▶ INSTRUCTION
Copy out the material below word for word, from the line containing "1365x728 pixels. How" through the line containing "(x=608, y=18)", including both of those lines.

▶ MATERIAL FOR THIS EXERCISE
======

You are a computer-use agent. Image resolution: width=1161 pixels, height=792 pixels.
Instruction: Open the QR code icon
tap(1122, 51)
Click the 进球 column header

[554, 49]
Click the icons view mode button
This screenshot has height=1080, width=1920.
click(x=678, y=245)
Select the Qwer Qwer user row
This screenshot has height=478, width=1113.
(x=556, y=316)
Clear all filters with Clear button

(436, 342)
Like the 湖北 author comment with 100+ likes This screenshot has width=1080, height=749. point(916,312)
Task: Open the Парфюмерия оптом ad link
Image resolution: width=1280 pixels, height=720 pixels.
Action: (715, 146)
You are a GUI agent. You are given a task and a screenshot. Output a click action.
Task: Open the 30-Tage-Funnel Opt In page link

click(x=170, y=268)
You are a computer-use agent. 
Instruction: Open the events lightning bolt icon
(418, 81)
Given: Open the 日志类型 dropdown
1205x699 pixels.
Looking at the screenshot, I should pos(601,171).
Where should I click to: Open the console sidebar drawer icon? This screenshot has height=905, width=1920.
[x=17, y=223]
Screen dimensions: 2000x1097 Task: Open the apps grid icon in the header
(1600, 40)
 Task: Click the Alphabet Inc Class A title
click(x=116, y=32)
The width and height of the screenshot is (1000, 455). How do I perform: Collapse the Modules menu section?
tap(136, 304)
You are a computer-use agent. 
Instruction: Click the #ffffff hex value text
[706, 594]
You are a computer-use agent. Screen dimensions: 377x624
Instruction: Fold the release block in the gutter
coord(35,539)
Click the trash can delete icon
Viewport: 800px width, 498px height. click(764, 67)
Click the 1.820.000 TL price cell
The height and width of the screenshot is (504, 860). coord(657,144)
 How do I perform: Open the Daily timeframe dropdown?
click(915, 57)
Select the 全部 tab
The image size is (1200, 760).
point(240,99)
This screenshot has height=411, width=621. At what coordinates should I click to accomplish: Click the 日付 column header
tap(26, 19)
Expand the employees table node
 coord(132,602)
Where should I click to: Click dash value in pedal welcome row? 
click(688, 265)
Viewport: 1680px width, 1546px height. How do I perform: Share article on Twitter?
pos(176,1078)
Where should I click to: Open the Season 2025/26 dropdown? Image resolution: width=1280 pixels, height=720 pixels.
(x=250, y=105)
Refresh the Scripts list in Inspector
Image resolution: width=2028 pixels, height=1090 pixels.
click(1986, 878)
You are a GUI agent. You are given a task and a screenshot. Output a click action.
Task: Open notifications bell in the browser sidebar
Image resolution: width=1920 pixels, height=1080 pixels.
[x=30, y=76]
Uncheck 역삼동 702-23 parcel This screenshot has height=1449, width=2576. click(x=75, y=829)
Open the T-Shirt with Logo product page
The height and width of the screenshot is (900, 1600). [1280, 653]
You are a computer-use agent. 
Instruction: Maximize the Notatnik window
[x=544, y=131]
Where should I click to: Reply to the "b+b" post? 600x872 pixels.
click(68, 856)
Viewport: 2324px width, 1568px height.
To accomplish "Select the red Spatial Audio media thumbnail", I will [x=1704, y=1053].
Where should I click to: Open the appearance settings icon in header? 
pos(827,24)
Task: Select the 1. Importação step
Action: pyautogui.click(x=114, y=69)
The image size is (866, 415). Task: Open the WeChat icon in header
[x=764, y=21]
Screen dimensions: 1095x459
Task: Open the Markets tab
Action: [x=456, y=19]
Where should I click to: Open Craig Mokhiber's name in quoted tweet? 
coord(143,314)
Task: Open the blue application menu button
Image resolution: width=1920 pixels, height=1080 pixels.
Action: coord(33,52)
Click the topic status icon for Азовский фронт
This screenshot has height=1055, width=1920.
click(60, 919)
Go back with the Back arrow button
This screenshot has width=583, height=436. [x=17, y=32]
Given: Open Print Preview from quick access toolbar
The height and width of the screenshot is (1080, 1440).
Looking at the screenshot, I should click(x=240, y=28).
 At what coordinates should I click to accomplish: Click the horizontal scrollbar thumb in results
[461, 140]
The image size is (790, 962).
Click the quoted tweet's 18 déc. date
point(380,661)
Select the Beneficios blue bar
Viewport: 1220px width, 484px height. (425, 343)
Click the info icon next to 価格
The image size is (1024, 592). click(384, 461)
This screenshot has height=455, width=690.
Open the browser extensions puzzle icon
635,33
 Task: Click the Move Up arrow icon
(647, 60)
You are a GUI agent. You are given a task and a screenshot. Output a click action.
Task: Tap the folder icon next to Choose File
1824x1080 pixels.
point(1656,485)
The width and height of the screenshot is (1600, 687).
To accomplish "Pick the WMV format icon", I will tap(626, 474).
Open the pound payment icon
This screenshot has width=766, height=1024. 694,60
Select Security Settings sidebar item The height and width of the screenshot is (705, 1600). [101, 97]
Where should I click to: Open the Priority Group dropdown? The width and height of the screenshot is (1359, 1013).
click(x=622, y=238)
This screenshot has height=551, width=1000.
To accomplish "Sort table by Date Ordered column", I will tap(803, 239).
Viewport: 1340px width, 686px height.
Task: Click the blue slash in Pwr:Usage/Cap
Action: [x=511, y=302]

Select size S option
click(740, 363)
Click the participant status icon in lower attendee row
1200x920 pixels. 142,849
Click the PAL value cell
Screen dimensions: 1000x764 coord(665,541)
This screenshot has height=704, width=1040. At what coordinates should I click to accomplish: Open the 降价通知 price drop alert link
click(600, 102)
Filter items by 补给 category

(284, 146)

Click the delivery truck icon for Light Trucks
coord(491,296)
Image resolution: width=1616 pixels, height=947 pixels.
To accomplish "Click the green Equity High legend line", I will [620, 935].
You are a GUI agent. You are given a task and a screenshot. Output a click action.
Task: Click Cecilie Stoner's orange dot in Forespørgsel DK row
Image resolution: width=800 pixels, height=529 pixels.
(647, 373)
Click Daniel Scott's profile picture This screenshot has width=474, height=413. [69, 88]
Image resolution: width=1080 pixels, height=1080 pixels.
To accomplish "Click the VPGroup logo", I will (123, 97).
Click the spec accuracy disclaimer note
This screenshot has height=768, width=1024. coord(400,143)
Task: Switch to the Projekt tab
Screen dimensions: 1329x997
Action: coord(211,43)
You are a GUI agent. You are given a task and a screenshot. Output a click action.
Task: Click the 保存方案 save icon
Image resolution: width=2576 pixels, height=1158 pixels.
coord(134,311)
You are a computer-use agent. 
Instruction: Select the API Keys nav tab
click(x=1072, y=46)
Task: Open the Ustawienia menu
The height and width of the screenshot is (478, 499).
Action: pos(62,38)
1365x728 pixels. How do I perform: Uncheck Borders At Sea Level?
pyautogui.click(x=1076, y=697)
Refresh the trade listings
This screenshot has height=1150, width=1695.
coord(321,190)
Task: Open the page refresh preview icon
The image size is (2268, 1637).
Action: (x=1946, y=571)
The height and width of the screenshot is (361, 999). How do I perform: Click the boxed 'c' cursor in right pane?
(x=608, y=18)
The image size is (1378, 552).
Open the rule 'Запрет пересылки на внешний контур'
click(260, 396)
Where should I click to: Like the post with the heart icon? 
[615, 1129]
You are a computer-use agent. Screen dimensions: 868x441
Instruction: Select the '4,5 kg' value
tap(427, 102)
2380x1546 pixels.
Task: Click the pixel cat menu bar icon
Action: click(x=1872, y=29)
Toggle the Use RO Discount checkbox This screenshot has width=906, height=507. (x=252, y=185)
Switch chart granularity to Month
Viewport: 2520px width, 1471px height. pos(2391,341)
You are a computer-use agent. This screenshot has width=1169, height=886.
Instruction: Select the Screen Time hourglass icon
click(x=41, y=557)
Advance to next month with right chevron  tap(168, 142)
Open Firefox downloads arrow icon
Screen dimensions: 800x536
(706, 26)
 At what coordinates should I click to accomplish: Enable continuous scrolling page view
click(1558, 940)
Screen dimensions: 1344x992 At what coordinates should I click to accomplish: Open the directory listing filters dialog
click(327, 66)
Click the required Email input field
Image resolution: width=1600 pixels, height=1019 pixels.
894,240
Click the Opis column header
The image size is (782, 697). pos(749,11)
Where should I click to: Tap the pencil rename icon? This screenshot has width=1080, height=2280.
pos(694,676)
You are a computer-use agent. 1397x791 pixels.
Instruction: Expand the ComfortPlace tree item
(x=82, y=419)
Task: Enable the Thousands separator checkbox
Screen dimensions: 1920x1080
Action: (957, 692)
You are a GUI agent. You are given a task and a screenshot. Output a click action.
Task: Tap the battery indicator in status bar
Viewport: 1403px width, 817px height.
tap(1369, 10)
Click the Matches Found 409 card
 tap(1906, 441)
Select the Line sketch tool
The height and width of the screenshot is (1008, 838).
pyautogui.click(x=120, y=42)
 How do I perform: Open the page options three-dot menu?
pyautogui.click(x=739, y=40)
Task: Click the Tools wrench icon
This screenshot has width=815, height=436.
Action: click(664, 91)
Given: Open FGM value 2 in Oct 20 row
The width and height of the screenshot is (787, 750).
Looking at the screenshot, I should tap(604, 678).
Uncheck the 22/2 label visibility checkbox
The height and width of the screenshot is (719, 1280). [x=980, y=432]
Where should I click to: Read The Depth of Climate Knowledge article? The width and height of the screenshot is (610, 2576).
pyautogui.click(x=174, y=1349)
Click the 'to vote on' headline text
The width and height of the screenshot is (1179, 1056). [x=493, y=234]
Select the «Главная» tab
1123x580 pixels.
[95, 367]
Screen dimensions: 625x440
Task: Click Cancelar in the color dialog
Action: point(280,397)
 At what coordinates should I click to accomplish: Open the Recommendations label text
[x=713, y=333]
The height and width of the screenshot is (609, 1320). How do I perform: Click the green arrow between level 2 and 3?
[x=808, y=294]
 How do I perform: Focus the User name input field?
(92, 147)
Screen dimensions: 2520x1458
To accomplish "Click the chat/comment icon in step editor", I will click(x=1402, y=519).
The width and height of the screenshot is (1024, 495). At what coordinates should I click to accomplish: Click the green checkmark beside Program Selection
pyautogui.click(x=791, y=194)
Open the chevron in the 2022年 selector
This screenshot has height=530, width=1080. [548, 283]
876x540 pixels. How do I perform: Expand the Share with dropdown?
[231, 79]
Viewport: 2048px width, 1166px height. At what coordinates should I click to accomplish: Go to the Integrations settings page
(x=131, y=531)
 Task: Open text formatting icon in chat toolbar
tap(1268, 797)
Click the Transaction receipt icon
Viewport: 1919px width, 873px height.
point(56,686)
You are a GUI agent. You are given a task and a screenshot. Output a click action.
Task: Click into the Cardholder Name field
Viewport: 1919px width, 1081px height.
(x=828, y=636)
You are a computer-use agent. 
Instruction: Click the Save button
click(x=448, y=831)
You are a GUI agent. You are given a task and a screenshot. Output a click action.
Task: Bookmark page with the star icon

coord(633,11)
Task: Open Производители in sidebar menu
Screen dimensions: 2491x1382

======

▶ EXERCISE ANSWER
1365x728 pixels. How do I perform: Uncheck Borders At Sea Level?
pyautogui.click(x=1076, y=697)
Refresh the trade listings
This screenshot has height=1150, width=1695.
coord(321,190)
Task: Open the page refresh preview icon
The image size is (2268, 1637).
Action: (x=1946, y=571)
The height and width of the screenshot is (361, 999). How do I perform: Click the boxed 'c' cursor in right pane?
(x=608, y=18)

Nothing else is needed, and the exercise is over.